Ryan Alexander-Tanner

Can I get insurance for my marijuana grow? And is that worthwhile?

YES AND YES. For a long time, it was an open question as to whether marijuana inventory was insurable as a matter of law. That question was open even in situations where an insurer had intentionally written a policy tailored to a canna business. Strange, right?

In thinking about this situation, it is important to remember that insurance policies are just a species of contract. We should also note that if two parties agree to do something illegal, a court might consider their contract void and unenforceable. Courts have used the "illegal contract" theory in cannabis cases over the years, including a few insurance beefs. Hopefully, a recent Colorado federal court decision in Green Earth Wellness Center, LLC v. Atain Speciality Insurance Company will put the skids on that.

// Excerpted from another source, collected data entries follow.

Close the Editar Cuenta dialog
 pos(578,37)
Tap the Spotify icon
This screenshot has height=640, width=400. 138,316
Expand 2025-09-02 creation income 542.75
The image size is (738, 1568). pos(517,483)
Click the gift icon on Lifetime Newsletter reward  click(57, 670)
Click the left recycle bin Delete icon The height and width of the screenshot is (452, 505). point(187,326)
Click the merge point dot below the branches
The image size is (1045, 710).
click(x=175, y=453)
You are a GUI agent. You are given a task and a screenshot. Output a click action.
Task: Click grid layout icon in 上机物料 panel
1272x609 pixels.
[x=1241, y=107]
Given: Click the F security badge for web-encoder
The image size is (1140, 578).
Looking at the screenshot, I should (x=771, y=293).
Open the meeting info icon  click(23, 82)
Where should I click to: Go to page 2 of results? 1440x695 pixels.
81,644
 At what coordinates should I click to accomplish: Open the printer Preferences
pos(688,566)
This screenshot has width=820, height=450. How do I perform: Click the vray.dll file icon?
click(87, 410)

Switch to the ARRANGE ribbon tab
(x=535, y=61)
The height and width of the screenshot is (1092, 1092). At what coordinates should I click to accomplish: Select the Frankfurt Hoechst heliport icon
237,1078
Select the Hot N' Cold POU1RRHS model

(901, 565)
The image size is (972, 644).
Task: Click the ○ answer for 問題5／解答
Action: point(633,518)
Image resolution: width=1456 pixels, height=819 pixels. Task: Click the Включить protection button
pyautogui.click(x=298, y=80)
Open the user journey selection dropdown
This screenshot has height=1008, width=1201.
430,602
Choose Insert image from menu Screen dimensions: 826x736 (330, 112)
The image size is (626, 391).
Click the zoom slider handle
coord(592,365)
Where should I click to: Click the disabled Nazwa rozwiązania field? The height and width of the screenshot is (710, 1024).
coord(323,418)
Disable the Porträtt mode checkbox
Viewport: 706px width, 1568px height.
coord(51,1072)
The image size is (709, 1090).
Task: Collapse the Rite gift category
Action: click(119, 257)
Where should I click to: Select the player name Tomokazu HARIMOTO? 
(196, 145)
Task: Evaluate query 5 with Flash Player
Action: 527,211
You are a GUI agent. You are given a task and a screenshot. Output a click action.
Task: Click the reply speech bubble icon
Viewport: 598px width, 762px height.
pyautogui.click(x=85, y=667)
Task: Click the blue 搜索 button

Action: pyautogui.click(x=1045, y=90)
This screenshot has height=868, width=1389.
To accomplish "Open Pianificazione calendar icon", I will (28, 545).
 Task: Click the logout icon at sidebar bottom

Green Earth is a medical marijuana dispensary and grow operation in Colorado Springs that's had a run of terrible luck. In 2012, smoke and ash from a wildfire "overwhelmed" Green Earth's ventilation system and damaged $200,000 in mother plants and clones. Atain investigated the claim for several months, then denied it in July 2013. Around that time, Green Earth's grow facility was robbed when someone snuck in through the roof. So Green Earth filed another claim with Atain, which Atain again denied, finding that the damage did not exceed Green Earth's deductible.

Green Earth called bunk, and sued Atain for failing to pay on its claims and for bad faith. Atain argued that it should be exempt from paying Green Earth's claims because of a policy provision excluding coverage for "[c]ontraband, or property in the course of illegal transportation or trade." Atain also argued that "public policy requires that coverage be denied, even if the policy would otherwise provide it." This is why people hate insurance companies.

Green Earth's policy required that any disputes be governed by Colorado law, and the court applied the law of that state, where cannabis is legal. The court also found that Atain knew Green Earth was a cannabis business, yet issued its insurance policy to Green Earth regardless of federal laws. As to Atain's illegal contract argument, the court said, "Atain, having entered into the policy of its own will, knowingly and intelligently, is obligated to comply with its terms or pay damages for having breached it." All of this makes perfect sense.

So here's the deal on cannabis and insurance: If two parties want to enter into an insurance contract under state law for a state-legal commodity, that policy is likely enforceable. In Oregon, there are insurance vendors who cater to weed businesses and carry all the lines. Because the rates are pretty reasonable and a good policy can insulate you from things like wildfires and burglars, weed insurance is a smart buy. Happy shopping.